GLOBAL MARKETS-Stocks rally, euro rises on ECB speculation

* Euro rebounds against U.S. dollar on ECB speculation

* Global stocks rise on signs of stronger economic growth

* Oil prices gain after raft of upbeat economic data
(Adds close of European markets)

By Herbert Lash

NEW YORK, Dec 2 (BestGrowthStock) – The euro rebounded against the
U.S. dollar on Thursday and global stocks gained amid a recent
raft of upbeat economic data and on speculation the European
Central Bank had boosted its buying of sovereign debt.

Investors were disappointed by the lack of a more
aggressive policy response by the ECB to the debt crisis after
its monthly meeting, but the euro (EUR=: ) rose on reports the
bank was buying Portuguese and Irish debt.

Traders reported ECB purchases triggered a drop in the
premium investors demand to buy Portuguese and Irish bonds over
German benchmarks.
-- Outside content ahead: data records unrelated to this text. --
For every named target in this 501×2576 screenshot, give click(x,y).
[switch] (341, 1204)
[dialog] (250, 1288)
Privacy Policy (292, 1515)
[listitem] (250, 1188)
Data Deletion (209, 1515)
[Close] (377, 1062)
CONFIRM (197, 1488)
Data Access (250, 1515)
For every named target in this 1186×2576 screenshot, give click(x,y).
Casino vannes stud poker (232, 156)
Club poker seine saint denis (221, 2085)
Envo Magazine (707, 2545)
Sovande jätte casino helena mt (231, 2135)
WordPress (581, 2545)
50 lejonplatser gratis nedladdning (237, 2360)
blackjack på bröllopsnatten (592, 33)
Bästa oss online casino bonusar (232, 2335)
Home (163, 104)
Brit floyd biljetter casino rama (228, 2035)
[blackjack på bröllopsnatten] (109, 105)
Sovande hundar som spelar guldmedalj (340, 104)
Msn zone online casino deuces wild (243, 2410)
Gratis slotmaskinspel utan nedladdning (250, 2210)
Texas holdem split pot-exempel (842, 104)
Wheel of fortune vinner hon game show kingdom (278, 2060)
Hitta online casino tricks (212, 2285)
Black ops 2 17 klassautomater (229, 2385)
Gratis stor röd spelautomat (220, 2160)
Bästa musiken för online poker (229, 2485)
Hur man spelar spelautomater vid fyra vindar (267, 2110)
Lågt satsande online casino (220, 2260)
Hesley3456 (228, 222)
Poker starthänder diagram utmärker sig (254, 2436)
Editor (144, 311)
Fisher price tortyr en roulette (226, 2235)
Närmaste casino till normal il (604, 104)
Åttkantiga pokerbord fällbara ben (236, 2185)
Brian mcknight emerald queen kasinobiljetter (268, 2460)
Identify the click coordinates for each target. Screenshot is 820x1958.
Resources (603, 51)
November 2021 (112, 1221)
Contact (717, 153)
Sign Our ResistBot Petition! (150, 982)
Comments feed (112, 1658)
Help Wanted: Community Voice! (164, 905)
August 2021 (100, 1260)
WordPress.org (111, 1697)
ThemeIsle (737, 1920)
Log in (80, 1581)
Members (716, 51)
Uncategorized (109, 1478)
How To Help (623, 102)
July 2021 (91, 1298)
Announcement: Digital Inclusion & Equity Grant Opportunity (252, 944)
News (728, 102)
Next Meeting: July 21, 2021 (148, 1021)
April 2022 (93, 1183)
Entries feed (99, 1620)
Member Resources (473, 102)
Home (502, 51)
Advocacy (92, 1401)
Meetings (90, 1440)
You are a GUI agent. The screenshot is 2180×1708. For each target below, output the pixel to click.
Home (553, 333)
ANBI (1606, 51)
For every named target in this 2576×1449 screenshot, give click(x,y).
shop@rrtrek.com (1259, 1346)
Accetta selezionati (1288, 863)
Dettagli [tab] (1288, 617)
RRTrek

They said the ECB had been buying the two
countries’ debt at a modestly higher rate recently. [GVD/EUR]

President Jean-Claude Trichet said the ECB decided to
conduct three-month liquidity operations in January, February
and March “with full allotment.” Until recently the central
bank had been expected to phase out unlimited liquidity

The ECB kept interest rates on hold at 1.0 percent as
expected and extended its liquidity safety net for vulnerable
euro zone banks, promising to provide unlimited weekly, monthly
and three-month funding until at least April.

European equities hit a two-week closing high after falling
on news of weaker-than-expected U.S. jobless claims data.
Analysts stayed positive on the equity market’s outlook.

The FTSEurofirst 300 (.FTEU3: ) index of top European shares
finished up 1.6 percent at 1,106.18 points, its highest close
since Nov. 18.

The ECB “basically said we will do what it takes and while
you can never know what a band-aid will look like at any point
in time, I think the overall theme is that those band-aids will
be found,” said Bob Doll, chief equity strategist for
fundamental equities at BlackRock Inc (BLK.N: ).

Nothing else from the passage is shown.